MCAT board refocuses after all-day session


I recently spent a few days with my sons and their families in Missoula. If you’ve been to Missoula, you know this to be true: there’s no finer place to be in the fall than the Garden City.
            While there, I got to thinking about a session I did last spring with Missoula Community Access Television. I stopped in to talk with MCAT Executive Director Joel Baird and see how things were going.
            For 21 years, Joel has been involved with the organization, which provides public-access television within the city of Missoula. His board members speak highly of him, and I’ve come to hold him in high regard.
            During our meeting, I asked Joel to give his assessment of Jack Haffey & Associates’ services to Linn Parish, a writer in Spokane Valley, Wash., who had the good sense to marry my niece. Joel and Linn talked earlier this week, and Linn wrote a short report for me on their conversation. Here is his report:
           
            Organizational excellence consultant Jack Haffey spent a Saturday last May at a board retreat with Missoula Community Access Television’s board of directors. In the span of a few hours, the board learned a lot about something they hadn’t spent much time on previously: each other.

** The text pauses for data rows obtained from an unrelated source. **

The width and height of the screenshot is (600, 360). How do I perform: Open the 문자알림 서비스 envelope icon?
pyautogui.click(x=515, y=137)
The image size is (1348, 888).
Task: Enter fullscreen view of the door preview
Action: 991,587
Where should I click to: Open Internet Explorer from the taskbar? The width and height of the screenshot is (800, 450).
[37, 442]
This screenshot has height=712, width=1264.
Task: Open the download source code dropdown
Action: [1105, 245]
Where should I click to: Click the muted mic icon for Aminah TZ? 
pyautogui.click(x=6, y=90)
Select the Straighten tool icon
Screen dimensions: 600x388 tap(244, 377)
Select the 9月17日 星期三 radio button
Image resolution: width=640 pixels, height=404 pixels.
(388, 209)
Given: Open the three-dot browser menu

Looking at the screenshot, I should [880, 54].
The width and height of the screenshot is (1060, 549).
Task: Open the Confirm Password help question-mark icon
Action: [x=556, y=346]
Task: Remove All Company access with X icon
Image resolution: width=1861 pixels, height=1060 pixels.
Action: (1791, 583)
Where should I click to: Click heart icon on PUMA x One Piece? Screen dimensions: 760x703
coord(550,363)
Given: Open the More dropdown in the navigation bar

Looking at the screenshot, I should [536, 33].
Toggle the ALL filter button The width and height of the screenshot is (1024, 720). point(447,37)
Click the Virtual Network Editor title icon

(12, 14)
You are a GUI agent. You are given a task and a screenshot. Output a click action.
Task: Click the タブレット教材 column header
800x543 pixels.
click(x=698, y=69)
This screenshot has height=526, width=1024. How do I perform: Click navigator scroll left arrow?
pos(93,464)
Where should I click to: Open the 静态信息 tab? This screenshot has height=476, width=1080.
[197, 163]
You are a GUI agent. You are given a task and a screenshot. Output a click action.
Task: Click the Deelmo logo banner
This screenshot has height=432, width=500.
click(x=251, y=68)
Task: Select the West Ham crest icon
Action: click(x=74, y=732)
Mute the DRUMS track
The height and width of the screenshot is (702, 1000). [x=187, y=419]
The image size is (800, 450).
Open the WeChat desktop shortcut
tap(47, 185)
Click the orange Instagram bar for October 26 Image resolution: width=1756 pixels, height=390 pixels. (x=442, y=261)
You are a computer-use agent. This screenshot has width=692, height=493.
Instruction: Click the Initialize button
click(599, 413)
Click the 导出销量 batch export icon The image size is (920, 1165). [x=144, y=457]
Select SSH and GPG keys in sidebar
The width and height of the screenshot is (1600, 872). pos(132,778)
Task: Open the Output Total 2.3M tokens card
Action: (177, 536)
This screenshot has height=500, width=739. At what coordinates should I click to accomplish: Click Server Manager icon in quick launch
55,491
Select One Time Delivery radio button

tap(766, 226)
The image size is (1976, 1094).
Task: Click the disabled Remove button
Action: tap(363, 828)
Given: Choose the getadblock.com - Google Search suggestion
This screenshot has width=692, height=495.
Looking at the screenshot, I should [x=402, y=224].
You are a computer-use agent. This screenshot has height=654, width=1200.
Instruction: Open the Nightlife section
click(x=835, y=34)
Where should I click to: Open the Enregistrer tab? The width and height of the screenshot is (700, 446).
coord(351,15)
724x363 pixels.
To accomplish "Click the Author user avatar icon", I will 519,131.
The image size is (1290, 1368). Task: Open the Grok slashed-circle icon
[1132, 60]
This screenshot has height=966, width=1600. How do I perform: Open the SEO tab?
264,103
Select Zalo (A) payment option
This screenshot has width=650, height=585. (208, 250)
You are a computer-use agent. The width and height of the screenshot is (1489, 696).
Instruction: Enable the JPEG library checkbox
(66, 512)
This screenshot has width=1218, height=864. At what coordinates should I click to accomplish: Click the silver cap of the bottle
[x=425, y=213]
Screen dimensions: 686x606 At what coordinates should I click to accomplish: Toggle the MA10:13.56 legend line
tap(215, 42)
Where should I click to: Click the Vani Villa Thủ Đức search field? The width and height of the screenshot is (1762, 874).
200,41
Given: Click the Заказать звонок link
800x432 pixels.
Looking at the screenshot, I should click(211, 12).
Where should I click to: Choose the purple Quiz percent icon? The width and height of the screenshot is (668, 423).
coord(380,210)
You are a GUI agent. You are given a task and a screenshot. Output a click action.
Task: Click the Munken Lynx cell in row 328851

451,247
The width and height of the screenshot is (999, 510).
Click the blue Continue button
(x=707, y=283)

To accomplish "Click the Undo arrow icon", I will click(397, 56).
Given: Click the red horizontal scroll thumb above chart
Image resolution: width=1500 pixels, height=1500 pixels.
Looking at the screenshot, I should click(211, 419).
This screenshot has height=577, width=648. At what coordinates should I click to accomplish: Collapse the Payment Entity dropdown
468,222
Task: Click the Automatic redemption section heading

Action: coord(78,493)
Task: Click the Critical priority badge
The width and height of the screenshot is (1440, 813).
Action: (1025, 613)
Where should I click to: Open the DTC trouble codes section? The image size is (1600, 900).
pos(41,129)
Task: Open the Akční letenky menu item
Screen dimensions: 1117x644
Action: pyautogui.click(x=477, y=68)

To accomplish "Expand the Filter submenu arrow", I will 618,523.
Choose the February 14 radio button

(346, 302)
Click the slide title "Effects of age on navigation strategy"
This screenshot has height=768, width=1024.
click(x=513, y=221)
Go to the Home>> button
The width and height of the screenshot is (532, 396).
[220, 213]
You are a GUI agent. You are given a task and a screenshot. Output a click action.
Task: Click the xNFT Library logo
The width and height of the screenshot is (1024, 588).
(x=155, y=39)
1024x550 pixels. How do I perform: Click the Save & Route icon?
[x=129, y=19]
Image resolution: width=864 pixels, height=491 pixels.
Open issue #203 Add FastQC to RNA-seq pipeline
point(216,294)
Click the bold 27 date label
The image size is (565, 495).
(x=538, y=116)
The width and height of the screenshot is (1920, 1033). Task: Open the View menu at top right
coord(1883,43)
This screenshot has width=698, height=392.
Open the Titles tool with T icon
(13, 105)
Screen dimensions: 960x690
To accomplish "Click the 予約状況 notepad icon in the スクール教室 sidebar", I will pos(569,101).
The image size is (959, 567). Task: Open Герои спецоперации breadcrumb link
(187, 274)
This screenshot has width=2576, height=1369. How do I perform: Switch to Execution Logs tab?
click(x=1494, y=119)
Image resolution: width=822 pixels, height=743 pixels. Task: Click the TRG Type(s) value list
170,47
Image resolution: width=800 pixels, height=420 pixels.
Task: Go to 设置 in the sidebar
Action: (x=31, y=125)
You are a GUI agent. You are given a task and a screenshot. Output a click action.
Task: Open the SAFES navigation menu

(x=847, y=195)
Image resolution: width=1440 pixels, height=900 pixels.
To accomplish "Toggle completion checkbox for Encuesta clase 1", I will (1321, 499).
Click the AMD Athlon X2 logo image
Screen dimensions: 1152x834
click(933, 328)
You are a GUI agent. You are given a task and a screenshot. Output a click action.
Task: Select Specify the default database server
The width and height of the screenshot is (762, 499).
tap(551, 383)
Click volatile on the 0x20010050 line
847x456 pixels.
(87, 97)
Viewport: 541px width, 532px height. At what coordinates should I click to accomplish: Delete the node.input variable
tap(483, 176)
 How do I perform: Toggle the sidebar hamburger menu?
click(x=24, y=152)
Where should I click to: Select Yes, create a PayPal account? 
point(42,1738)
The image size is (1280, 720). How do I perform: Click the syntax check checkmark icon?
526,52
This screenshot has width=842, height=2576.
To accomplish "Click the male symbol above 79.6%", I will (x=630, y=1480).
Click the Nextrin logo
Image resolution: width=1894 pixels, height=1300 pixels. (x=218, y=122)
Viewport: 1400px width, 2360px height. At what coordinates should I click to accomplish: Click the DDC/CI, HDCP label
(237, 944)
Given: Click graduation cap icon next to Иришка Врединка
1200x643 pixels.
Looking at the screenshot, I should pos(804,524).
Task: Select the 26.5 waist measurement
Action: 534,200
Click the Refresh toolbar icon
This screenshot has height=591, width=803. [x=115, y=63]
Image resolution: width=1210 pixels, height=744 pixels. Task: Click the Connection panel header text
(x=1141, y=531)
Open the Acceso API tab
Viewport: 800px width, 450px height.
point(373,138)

            Ultimately, MCAT Executive Director Joel Baird said, the board retreat helped the organization’s leaders understand one another and rededicate themselves to their core mission: to increase communication in the community by providing airtime for educators, government leaders, and the general public on cable television.
            At the time, Baird said, there was a lack of group cohesion on the board. Two of the directors were often at loggerheads with one another. Each has a large personality, and they frequently came down on opposing sides of issues that arose. When Haffey came in, Baird said, he made an effective argument for group cohesion that fit the situation, and the group was responsive.
            “What he was able to do was make the members of the board become more three-dimensional to each other,” Baird said. “He adroitly set up the moment.”
            Each board member ended up talking about himself or herself for five minutes or so. There was some posturing—there always is—but for the most part, Baird said, everybody gave honest, full-bodied talks about themselves.
            The session proved to be a good pre-cursor for a strategic planning session that would allow the organization to assess its direction and vision for the future, and the board is considering bringing Haffey back to lead such a session this fall.
            “He does a good turn practicing his craft,” Baird said. “Psychologically, he sets the stage very well.”